Similar questions, different answers
The researchers started to look for patterns that they had found with photosynthesizing bacteria. “What we found agreed with the minimal amount of information that was available in the literature”, Monchamp explains. Analysis of the phylogenetic tree revealed that Melainabacteria and Sericytochromatia appeared not to be affected by environmental factors such as temperature or nutrient availability. Out of the ten lakes that were studied, only the species composition in Lake Annecy had changed over the last 100 years. This was a somewhat surprising finding to Monchamp, as Lake Annecy is relatively less disturbed in comparison to the other lakes. “We had expected the population to be the most stable under such constant environmental conditions”, she explains. On the other hand, it was less of a surprise to her that the biodiversity of the non-photosynthesizing cyanobacteria had not increased during the period in question, in contrast to that of the photosynthesizing cyanobacteria. “They have an entirely different metabolism, so it’s no surprise that they also behave differently.”

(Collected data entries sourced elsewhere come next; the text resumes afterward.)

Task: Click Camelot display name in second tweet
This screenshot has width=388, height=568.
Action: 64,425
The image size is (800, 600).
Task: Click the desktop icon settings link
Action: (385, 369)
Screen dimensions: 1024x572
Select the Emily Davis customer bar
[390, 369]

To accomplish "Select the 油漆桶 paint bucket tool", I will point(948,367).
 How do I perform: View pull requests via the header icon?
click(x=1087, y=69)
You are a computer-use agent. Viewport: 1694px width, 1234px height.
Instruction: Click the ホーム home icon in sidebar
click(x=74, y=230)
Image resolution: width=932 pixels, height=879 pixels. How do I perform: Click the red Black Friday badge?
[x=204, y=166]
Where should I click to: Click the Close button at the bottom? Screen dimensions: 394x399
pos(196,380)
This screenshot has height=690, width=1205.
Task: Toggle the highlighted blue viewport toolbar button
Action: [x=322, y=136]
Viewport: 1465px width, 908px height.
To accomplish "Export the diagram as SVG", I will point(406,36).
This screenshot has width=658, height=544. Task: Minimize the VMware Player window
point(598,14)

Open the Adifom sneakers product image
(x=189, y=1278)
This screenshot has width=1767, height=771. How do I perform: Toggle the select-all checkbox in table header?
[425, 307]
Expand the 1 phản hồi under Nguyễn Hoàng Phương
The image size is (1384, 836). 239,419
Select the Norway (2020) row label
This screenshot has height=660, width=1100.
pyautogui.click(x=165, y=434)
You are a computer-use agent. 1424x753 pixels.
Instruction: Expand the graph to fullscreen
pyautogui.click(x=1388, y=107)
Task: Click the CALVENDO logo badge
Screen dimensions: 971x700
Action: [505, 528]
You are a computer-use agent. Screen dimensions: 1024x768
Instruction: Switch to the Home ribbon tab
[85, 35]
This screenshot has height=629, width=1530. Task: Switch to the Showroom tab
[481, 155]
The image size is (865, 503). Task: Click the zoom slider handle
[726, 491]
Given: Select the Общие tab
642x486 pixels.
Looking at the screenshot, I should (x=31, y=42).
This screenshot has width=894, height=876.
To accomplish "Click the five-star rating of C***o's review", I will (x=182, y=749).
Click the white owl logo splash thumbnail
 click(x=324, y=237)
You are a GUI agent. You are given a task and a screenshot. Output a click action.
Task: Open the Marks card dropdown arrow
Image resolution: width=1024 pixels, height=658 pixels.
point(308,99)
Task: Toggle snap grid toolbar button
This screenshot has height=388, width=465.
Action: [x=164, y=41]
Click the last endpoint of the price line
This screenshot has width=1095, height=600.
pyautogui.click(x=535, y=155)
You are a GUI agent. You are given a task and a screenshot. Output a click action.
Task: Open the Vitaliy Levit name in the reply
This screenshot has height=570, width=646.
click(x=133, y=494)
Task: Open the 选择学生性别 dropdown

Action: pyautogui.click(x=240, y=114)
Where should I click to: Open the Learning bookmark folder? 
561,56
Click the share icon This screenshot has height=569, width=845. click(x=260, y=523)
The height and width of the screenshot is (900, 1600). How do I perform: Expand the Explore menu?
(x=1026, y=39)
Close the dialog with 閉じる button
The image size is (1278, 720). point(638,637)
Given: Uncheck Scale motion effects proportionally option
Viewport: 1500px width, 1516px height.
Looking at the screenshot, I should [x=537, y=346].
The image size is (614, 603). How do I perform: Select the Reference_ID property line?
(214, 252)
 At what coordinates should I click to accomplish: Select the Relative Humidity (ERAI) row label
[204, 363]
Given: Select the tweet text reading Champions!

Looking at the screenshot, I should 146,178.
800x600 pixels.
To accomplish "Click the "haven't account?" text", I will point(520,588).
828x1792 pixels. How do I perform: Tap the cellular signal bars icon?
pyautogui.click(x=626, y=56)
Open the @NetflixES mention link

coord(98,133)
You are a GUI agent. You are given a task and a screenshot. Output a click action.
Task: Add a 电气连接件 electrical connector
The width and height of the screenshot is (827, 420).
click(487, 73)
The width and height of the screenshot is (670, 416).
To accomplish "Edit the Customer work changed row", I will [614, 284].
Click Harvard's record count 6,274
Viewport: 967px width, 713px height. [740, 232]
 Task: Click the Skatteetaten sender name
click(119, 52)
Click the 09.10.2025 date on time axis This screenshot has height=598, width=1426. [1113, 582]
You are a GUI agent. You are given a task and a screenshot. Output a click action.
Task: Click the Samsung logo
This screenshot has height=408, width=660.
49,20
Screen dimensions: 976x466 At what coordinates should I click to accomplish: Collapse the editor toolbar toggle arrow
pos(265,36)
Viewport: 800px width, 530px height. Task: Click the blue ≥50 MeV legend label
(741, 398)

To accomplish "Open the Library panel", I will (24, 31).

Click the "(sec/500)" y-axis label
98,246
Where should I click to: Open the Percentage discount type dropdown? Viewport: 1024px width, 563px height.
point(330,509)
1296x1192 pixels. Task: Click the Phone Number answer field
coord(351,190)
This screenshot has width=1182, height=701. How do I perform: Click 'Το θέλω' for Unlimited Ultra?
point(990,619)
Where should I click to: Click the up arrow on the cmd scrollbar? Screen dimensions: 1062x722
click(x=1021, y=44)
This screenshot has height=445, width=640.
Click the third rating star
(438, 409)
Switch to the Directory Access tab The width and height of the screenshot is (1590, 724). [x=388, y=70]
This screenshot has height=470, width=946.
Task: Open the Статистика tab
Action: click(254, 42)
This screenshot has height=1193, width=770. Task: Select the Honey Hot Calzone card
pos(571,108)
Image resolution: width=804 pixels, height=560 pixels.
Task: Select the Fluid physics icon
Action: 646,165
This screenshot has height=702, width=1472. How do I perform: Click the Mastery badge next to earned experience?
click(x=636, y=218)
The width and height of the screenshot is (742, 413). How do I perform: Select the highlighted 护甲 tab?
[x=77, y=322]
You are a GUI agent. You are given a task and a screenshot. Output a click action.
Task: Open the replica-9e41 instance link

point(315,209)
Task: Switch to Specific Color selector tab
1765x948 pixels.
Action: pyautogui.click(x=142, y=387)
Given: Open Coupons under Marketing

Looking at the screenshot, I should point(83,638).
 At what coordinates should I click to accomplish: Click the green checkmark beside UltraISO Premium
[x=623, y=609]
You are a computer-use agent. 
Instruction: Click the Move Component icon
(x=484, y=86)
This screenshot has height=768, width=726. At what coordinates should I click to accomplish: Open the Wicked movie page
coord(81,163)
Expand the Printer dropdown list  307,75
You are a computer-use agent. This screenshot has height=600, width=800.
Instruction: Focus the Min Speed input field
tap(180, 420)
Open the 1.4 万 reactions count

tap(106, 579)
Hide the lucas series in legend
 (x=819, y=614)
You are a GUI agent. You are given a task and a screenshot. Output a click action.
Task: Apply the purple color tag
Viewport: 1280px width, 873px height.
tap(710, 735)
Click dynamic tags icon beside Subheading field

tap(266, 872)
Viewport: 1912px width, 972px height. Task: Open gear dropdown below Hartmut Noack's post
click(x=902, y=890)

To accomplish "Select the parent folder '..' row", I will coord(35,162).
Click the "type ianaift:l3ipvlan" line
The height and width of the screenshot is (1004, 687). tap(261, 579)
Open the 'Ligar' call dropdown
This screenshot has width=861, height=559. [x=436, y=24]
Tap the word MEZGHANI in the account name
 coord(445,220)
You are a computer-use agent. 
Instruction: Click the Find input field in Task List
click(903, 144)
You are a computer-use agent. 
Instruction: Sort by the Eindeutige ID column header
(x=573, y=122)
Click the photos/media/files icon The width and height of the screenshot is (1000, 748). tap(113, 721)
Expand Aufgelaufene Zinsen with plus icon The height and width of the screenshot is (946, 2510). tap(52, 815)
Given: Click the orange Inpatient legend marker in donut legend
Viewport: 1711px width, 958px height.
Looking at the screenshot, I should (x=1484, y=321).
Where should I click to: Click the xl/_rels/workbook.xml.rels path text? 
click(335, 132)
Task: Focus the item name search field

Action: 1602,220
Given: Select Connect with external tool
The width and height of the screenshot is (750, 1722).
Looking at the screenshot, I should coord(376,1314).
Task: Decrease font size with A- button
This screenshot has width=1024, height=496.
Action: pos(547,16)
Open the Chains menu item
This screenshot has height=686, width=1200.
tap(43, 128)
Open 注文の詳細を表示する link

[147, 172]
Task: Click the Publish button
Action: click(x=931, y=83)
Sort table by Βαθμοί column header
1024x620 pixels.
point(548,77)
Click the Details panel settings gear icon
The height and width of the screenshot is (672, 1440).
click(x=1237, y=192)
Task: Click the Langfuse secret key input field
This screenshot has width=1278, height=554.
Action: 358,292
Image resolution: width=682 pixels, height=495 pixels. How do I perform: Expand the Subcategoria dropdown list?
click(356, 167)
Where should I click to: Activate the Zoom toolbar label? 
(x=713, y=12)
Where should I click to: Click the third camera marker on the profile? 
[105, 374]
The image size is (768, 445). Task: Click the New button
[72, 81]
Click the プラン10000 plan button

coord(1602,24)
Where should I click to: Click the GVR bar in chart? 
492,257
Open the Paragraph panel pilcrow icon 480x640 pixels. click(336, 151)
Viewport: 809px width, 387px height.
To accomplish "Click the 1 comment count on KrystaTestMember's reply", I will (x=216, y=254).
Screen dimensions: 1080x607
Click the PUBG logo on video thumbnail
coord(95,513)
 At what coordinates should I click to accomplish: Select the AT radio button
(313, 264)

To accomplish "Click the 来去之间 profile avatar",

The findings have created quite a stir in the academic community. “I posted the initial findings on Twitter, which aroused a lot of interest”, says Monchamp. Although the presence of non-photosynthesizing cyanobacteria in other aquatic ecosystems had been documented, nobody had studied them within their natural habitat. “Our data collected over a relatively long period of time and a wide geographical area provide an interesting insight into where they live”, says Monchamp. “Further research can now build on this foundation to investigate the ecology of non-photosynthesizing cyanobacteria.”
Cyanobacteria have a major role to play in the global cycles of carbon dioxide and oxygen. In lay terms, these unicellular organisms are often referred to as blue-green algae, but from a biological standpoint they are classified as bacteria. As some of the first living organisms, over two billion years ago the ancestors of modern cyanobacteria were able to split water and produce oxygen. They were photosynthesizers, and so they increased the amount of oxygen in the atmosphere. Around 2,000 species of these organisms have been identified, and they form the lowest rung of the food chain for many animals. Cyanobacteria have adapted to extreme conditions and have colonised deserts, freshwater and saltwater environments, hot springs and salt-containing rocks, and can be found the world over, from the tropics to the poles.